Il faut en ce sens saluer le rôle joué par les vendeuses présentes ce jour-là. C’est sans conteste à elles que je dois le succès de ma visite et la rédaction de cet article. L’une d’entre elles, cheveux bleus, yeux pétillants et sourire contagieux me lance d’emblée : « Bonjour, est-ce que je peux t’aider ? Si tu as besoin de conseils, n’hésite pas ! ». C’est à la suite de notre échange, retranscrit plus bas, que m’est venue l’idée de l’interroger sur son métier, son vécu, son ressenti et ses anecdotes et d’en faire un article. Malheureusement, une fois sorti du magasin, j’ai eu beau insister au téléphone, la direction de la société Magic X s’est montrée catégorique : pour protéger ses collaborateurs, elle interdit formellement tout interview de ceux-ci. Une attitude bien décevante, compte tenu du professionnalisme et de l’aisance de leurs employées. Qu’à cela ne tienne…

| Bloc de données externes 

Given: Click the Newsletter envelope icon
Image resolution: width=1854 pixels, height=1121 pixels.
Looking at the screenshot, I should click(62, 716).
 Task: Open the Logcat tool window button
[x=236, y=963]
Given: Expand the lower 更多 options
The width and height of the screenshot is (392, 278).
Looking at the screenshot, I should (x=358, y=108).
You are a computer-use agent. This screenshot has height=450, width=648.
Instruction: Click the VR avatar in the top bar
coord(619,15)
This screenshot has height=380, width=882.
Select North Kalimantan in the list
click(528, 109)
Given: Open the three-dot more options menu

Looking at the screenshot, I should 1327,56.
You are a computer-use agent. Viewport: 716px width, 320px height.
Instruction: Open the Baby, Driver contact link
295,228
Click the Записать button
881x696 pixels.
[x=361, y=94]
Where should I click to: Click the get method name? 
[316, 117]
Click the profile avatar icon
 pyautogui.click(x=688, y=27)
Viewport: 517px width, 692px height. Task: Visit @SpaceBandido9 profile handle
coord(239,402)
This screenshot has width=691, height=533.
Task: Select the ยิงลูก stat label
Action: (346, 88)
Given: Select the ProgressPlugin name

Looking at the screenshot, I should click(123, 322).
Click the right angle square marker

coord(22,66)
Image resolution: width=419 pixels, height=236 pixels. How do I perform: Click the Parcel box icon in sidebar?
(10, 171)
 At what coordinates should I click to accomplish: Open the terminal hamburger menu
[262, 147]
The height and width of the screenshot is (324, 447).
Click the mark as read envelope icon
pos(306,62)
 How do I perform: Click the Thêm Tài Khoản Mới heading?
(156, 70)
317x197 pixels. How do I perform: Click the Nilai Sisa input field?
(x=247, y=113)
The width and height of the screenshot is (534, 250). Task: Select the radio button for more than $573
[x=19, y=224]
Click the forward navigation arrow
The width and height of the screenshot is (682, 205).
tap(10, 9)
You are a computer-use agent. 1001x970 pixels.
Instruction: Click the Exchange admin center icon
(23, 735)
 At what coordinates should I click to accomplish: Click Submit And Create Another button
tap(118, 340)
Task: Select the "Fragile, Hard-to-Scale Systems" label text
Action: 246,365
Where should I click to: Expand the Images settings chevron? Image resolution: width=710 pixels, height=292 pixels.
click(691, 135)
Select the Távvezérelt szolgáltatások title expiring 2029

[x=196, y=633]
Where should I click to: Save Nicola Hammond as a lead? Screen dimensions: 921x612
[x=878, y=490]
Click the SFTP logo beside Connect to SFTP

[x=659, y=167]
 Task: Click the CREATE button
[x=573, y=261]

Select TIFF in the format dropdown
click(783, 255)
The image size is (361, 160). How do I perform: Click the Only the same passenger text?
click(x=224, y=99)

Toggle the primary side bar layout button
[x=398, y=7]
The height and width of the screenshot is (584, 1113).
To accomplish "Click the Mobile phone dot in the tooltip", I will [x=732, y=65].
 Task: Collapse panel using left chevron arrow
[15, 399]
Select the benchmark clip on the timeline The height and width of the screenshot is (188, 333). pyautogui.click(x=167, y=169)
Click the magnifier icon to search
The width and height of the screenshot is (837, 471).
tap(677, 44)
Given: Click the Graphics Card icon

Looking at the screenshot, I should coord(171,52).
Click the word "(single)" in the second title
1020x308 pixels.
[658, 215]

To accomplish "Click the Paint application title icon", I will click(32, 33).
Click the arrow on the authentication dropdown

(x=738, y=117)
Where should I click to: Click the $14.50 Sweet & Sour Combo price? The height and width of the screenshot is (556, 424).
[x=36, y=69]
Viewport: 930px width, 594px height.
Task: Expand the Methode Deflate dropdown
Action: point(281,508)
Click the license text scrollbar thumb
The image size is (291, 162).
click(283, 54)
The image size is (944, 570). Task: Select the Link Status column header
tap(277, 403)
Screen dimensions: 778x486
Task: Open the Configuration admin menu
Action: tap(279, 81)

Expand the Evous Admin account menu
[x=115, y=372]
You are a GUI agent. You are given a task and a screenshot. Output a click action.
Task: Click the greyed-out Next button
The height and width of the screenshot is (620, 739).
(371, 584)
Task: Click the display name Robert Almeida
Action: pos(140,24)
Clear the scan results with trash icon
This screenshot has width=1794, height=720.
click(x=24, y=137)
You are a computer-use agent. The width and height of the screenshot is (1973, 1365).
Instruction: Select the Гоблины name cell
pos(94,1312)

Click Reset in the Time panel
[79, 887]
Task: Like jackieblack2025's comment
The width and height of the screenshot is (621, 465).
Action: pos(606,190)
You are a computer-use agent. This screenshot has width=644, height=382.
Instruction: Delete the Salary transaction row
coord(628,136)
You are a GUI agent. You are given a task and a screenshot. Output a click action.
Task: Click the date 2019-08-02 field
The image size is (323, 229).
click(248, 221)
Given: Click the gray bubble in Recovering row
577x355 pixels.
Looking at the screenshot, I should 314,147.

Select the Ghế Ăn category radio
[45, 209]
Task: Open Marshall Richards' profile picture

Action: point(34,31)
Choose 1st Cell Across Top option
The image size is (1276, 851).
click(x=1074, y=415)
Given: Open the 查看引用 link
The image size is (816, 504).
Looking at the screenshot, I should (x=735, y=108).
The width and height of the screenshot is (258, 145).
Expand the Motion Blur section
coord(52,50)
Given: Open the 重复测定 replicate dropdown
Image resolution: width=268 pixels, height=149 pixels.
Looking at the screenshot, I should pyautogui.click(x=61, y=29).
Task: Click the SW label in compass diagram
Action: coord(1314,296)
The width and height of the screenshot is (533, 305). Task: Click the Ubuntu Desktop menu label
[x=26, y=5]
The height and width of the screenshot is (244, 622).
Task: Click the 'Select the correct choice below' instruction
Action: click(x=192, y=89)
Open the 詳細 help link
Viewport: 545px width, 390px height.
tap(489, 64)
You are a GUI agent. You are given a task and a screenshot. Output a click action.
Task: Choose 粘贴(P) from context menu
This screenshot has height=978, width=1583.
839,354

– Je viens ici pour la première fois, donc je jette un coup d’œil, lui réponds-je.
– Parfait. Bienvenu ! Ici, nous avons les stimulateurs prostatiques. Voici le dernier article en stock. Il est muni d’un récepteur bluetooth et wifi, du coup, ton, ta ou tes partenaires peuvent l’actionner, même à distance via une application gratuite. C’est pratique en cas de confinement.
– Du coup, théoriquement, je peux être au bureau et mon partenaire peut l’actionner à distance depuis chez lui.
– Tout à fait.
– Ma parole !
– En tout cas, on a eu de bons retours de la part de nos clients. 
– Ah, ils reviennent vous dire ce qu’ils en pensent ?
– Pas tous, mais beaucoup oui. 

Au delà de l’ingéniosité insoupçonnée des articles présentés, je suis frappé par l’aisance et la décontraction non seulement des vendeuses, mais également des autres clients présents. D’ailleurs, à côté de nous, une autre vendeuse conseille une cliente et je n’ai même pas besoin de tendre l’oreille pour apprécier la conversation :

Vitrine de Magic X de la Rue de la Tour.

– Sinon, nous avons ce modèle-là, un peu plus gros, mais avec un fini nettement plus réussi, explique-t-elle en tendant un gode couleur peau.
– Ah oui, c’est fou, on dirait un vrai, j’adore.
– Au toucher aussi, il fait très vrai.
– Effectivement, il est très doux. Quel est la circonférence ?
– Je crois que c’est indiqué sur la boîte. 15 centimètres.
– Pas mal ! Le dernier que j’ai acheté n’est pas assez gros, du coup c’est parfait.
– Je comprends.
– Mon dieu, mais je ne vais plus avoir envie de coucher avec un mec avec ça, confie-t-elle en riant.
– Oui, c’est le risque, en effet. D’ailleurs, mon copain, il est souvent jaloux de mes godes.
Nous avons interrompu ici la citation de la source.